How can the sport of Alpine improve on itself? Do you think the community is key to its popularity?
I think the perception of Alpine is definitely changing. 10 years ago when slopestyle was gaining traction alpine was seen as uncool and inevitably created some tension within the snowboard community. The mainstream snowboard brands stopped making alpine boards, which definitely hurt the sport, but I think this sport is gaining traction. Now when I get stopped, I get questions like “omg that’s so cool, where can I get one of those boards?” I think the community should be open to helping people who are interested and point them in the right direction, and if more people did this then maybe we would see mainstream brands bring back carving boards
How did you get into Alpine racing as a kid?
My Dad got me into snowboarding. He was one of the only snowboarders at that time at our club. I started snowboarding when I was 4. My parents wanted me in organized sport, and at that time all there was at my club was a Snowboard racing program. That’s how it all started.
As a very technical discipline what does a training look like for you?
Can you take us through a World Cup day by day? (what happens with the board prep, courses, mind, body, is there a psychological game, are there fierce competitors, angry nasty coaches etc. I don’t kno0w what happens at these events but I do at HP, SS and SBX. Give us the dirt on high level competition in Alpine?
Usually we are up pretty early as the full event (quali’s and finals happen on the same day) so it’s important to manage your energy. It starts with breakfast and a warm up and then inspection of the course before the race starts. Inspection is key, because you are looking where you can find speed, where you can maximize the line choice or where you need to ditch some speed in order to be faster through certain sections. There are certainly loud athletes, especially when they are about to drop and psychology is a huge part of this sport. I’m usually plugged in listening to music, off on my own getting into the headspace and warming and blocking out the noise. The service man is getting the board race ready and 5 minutes before I’m about to go I head back into the race area and grab my board, shut off the music and go over my game plan. When the gate drops its game on.

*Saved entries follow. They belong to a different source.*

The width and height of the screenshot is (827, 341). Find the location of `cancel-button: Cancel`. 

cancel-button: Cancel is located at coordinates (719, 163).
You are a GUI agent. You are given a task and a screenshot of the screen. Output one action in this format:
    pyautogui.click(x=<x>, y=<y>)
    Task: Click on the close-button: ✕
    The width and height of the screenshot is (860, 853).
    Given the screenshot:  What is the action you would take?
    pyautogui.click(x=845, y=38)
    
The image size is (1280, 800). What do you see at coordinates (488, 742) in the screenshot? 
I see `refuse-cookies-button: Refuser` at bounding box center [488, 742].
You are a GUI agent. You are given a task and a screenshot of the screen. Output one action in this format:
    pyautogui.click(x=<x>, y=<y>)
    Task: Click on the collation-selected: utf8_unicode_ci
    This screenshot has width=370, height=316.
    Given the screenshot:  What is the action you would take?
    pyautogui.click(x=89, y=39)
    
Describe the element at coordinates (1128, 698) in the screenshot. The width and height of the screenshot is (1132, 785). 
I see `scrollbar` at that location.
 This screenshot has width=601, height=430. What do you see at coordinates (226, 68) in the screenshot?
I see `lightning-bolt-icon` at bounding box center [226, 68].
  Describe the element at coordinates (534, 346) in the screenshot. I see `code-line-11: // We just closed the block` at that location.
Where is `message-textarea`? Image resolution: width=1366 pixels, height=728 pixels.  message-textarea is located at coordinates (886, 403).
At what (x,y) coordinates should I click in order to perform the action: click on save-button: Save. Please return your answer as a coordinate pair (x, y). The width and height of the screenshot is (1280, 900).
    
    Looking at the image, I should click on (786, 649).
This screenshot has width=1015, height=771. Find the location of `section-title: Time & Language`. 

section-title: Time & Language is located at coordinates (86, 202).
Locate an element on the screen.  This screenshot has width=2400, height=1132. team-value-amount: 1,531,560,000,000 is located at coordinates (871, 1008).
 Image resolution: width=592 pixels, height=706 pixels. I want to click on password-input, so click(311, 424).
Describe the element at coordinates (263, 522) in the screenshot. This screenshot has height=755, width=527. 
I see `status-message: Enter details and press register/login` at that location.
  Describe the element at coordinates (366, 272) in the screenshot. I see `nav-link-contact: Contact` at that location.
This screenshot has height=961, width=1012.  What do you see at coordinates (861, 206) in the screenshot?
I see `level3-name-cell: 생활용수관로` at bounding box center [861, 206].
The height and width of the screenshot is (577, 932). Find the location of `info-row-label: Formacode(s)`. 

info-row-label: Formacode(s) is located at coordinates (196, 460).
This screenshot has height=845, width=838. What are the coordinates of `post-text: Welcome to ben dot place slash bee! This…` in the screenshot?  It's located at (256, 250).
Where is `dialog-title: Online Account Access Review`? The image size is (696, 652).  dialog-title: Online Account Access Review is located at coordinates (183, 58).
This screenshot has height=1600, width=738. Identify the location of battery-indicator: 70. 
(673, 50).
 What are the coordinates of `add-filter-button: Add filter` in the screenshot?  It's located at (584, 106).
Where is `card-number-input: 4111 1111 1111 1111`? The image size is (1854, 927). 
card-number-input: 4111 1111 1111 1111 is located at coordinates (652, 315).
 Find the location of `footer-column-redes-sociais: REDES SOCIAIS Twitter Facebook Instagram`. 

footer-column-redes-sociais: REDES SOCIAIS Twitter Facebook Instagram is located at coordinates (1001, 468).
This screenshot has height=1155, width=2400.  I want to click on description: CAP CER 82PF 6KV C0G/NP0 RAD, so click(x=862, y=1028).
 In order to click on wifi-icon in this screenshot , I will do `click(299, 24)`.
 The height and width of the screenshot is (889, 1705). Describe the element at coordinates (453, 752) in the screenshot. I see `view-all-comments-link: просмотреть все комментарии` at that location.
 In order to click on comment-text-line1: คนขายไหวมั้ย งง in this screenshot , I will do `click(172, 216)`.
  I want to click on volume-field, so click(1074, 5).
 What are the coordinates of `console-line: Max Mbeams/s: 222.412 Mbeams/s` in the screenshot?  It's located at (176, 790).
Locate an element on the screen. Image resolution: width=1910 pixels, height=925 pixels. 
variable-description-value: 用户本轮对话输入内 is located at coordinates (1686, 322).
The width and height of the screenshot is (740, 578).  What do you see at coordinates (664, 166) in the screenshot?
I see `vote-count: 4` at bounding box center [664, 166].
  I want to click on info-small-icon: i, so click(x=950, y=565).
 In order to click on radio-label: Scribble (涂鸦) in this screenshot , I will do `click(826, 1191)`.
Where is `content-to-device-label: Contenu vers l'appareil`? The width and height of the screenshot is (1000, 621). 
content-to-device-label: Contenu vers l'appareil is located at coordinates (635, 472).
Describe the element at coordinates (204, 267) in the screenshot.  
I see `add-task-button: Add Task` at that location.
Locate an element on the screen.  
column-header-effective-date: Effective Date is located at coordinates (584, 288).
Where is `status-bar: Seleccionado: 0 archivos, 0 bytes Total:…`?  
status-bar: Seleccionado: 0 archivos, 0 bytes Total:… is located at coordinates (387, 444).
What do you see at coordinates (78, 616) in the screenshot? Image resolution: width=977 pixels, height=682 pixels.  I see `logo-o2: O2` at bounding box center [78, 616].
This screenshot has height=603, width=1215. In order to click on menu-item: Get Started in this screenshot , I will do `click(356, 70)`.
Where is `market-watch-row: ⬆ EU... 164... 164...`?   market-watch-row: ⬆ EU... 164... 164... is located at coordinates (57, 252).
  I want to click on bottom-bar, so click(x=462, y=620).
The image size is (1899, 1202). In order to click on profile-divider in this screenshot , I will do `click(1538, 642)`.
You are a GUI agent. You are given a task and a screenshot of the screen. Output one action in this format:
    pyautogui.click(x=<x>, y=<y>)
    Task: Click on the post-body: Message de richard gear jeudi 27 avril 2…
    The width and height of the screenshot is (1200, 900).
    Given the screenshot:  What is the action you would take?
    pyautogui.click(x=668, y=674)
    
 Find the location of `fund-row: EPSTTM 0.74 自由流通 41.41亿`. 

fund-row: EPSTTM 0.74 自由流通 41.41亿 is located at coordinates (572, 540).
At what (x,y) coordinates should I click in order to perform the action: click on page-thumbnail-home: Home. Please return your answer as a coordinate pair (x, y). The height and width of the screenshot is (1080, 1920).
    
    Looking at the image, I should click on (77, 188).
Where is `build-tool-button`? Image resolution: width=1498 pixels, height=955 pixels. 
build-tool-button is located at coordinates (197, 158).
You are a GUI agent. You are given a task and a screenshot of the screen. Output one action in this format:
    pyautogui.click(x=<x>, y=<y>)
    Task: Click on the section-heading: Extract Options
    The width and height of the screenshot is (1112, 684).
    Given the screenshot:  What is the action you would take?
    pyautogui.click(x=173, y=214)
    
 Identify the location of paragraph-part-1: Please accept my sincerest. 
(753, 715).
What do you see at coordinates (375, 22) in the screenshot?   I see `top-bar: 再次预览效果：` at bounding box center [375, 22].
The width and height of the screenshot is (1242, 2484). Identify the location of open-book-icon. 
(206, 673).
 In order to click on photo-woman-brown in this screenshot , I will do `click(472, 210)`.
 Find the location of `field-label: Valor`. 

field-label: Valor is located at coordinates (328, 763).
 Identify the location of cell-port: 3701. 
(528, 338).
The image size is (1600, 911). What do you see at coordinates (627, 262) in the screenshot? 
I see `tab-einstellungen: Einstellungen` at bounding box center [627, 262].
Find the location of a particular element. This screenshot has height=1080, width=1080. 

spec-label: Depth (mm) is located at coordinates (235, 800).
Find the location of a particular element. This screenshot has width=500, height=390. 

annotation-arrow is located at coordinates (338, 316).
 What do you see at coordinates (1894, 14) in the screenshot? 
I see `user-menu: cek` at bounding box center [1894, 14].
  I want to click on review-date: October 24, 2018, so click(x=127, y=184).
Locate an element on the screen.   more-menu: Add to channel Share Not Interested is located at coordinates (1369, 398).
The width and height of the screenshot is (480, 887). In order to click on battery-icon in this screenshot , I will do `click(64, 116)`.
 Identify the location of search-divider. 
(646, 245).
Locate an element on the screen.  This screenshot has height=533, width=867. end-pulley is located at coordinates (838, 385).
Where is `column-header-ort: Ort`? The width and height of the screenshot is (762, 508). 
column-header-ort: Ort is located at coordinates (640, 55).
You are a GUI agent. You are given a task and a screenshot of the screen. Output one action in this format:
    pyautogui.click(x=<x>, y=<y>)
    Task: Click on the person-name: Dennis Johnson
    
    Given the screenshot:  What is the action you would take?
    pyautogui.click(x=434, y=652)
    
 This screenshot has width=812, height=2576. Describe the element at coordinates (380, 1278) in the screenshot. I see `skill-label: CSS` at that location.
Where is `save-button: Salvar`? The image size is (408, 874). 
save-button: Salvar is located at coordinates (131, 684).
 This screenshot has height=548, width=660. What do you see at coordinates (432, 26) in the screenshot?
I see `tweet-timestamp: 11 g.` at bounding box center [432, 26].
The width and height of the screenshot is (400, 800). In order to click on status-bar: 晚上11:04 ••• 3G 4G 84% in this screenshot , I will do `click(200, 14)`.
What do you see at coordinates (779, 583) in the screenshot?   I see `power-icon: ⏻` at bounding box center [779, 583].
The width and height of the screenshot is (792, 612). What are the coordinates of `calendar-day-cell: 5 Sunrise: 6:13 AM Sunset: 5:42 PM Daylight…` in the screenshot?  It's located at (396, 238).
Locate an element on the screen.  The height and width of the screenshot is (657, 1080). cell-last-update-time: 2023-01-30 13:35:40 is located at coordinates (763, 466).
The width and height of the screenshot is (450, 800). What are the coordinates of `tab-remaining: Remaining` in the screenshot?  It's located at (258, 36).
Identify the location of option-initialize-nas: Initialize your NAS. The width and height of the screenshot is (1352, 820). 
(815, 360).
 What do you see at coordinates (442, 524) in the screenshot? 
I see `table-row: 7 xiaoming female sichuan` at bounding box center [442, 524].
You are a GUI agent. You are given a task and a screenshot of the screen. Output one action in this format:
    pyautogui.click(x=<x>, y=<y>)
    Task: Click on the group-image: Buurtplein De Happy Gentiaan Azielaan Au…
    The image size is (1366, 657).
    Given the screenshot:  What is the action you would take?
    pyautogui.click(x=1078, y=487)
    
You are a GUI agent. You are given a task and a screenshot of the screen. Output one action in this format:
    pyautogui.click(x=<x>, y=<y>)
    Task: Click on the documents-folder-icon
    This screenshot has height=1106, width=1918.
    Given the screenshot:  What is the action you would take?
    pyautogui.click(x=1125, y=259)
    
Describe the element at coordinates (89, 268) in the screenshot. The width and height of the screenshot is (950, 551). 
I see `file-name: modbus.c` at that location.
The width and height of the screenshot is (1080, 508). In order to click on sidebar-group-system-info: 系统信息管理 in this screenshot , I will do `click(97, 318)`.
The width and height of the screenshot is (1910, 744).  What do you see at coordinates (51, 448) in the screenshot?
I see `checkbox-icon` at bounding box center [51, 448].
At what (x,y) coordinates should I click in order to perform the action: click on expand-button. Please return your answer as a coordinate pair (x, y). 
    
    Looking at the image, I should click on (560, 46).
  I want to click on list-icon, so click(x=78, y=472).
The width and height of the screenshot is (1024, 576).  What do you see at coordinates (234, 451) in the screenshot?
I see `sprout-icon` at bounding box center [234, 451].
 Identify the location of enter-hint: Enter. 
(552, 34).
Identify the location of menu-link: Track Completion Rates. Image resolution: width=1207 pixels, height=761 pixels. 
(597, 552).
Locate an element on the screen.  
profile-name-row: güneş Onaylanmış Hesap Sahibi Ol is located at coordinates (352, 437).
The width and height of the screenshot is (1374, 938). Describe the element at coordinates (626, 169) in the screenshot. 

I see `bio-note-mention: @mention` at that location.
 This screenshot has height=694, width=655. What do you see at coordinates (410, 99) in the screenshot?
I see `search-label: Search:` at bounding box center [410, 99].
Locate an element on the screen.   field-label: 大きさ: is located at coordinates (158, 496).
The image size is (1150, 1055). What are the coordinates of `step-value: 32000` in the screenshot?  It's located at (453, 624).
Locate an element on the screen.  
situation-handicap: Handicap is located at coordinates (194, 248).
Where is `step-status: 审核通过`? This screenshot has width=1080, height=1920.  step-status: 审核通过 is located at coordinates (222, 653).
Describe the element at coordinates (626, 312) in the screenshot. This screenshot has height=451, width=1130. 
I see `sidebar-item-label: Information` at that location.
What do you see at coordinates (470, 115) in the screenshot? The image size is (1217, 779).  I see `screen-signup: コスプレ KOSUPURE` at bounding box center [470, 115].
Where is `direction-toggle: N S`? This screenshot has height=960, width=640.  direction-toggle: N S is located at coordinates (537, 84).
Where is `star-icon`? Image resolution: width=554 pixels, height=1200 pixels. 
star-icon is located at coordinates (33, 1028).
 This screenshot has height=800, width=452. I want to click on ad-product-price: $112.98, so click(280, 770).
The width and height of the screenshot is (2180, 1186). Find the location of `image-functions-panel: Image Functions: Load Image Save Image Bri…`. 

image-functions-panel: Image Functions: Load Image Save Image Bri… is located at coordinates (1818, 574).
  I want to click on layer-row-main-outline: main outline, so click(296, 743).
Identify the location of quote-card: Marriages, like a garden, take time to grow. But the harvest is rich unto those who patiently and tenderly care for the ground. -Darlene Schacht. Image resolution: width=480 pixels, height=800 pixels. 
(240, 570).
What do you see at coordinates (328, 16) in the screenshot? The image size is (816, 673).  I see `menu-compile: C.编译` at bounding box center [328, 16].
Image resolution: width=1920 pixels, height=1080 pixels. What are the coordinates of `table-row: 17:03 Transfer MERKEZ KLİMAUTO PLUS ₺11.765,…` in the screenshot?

What do you do when you are not Snowboarding?
I go to school at Quest University in Squamish, BC. I’m also a big biker, surfer and love exploring in the back country. I camp in the summer and love spending time with friends or heading home to Muskoka and spening time at the cottage.
Who would you like to thank?
Family, friends and sponsors. Without them, I wouldn’t be able to do what I do. I want to thank them for being patient, supportive and understanding throughout the process. It’s a long way to the top, and I appreciate everyone in my life that have created a supportive and positive environment.